EXCERPT PROVIDED:
= = = = =
On 2018-05-24 09:50:07 [+0200], Johannes Thumshirn wrote:
> > lockdep_assert_held() cannot detect the irq state, it can only detect
> > whether we have held the lock.
> 
> I think Sebastian wanted to say lockdep_assert_irqs_disabled().

nope, meant the right thing.

> Byte,
> 	Johannes

Sebastian

Jason Yan May 24, 2018, 7:58 a.m. UTC | #11

On 2018/5/24 15:50, Johannes Thumshirn wrote:
> On Thu, May 24, 2018 at 03:38:51PM +0800, Jason Yan wrote:
>>
>>
>> On 2018/5/24 15:15, Sebastian Andrzej Siewior wrote:
>>> On 2018-05-24 10:58:44 [+0800], Jason Yan wrote:
>>>> I think it's fine to delete this irq save code. As for the "TODO"
= = = = =
DATASET EXCERPT:
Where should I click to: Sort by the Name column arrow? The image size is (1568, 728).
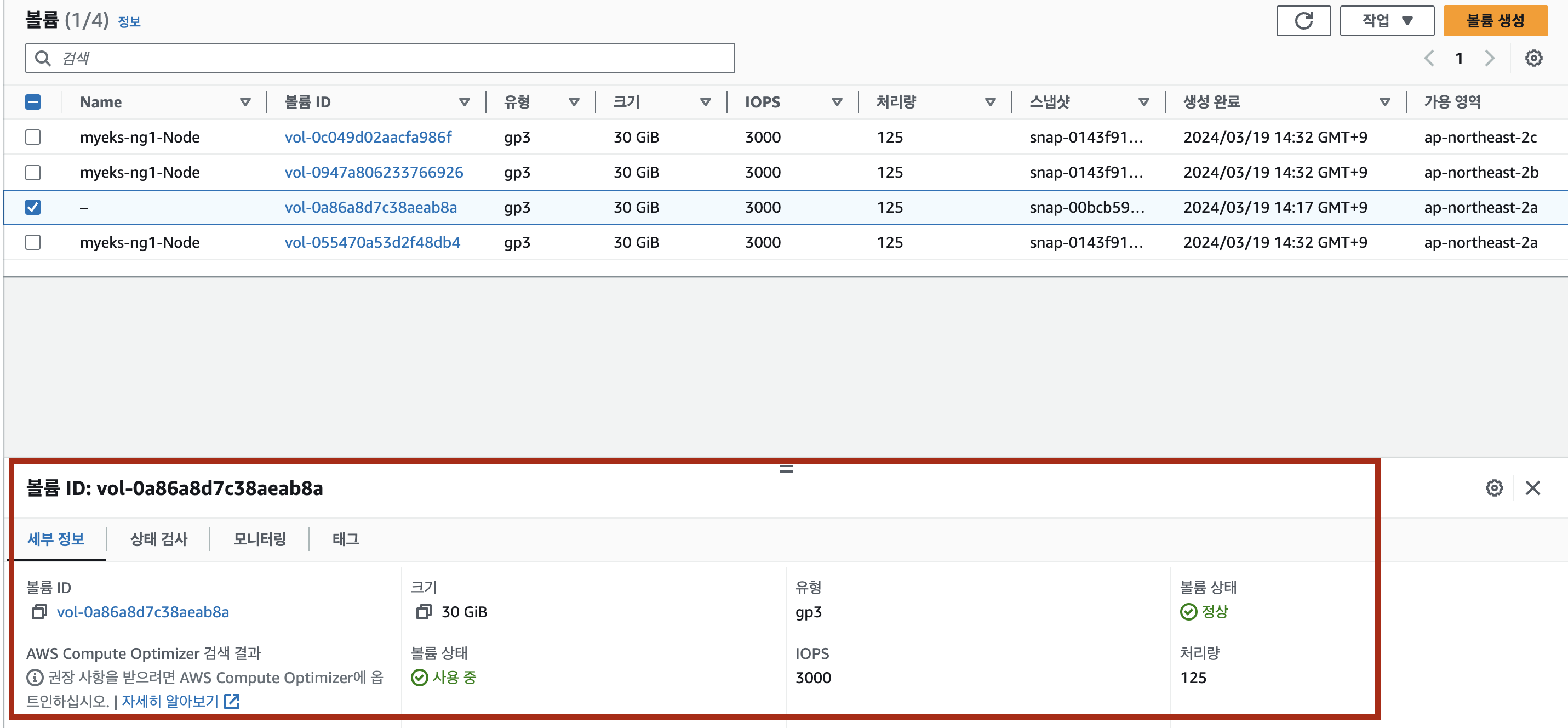point(245,103)
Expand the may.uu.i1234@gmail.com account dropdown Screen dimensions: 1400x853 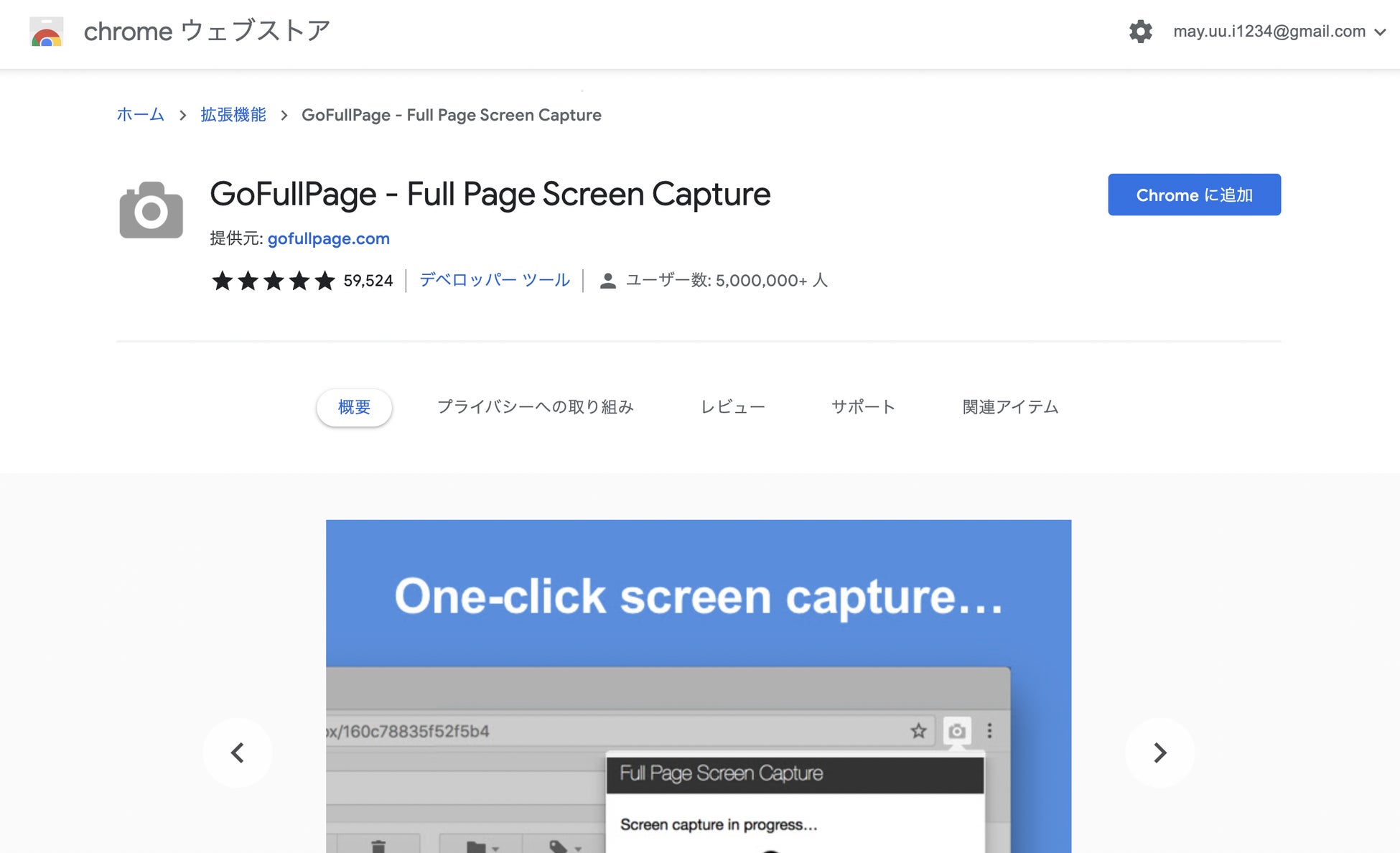coord(1279,32)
= = = = =
BRIEF: Duplicate the passage of the lockdep thread between "On 2018-05-24 09:50:07" and "held the lock.", inclusive.

PROBLEM SOLUTION:
On 2018-05-24 09:50:07 [+0200], Johannes Thumshirn wrote:
> > lockdep_assert_held() cannot detect the irq state, it can only detect
> > whether we have held the lock.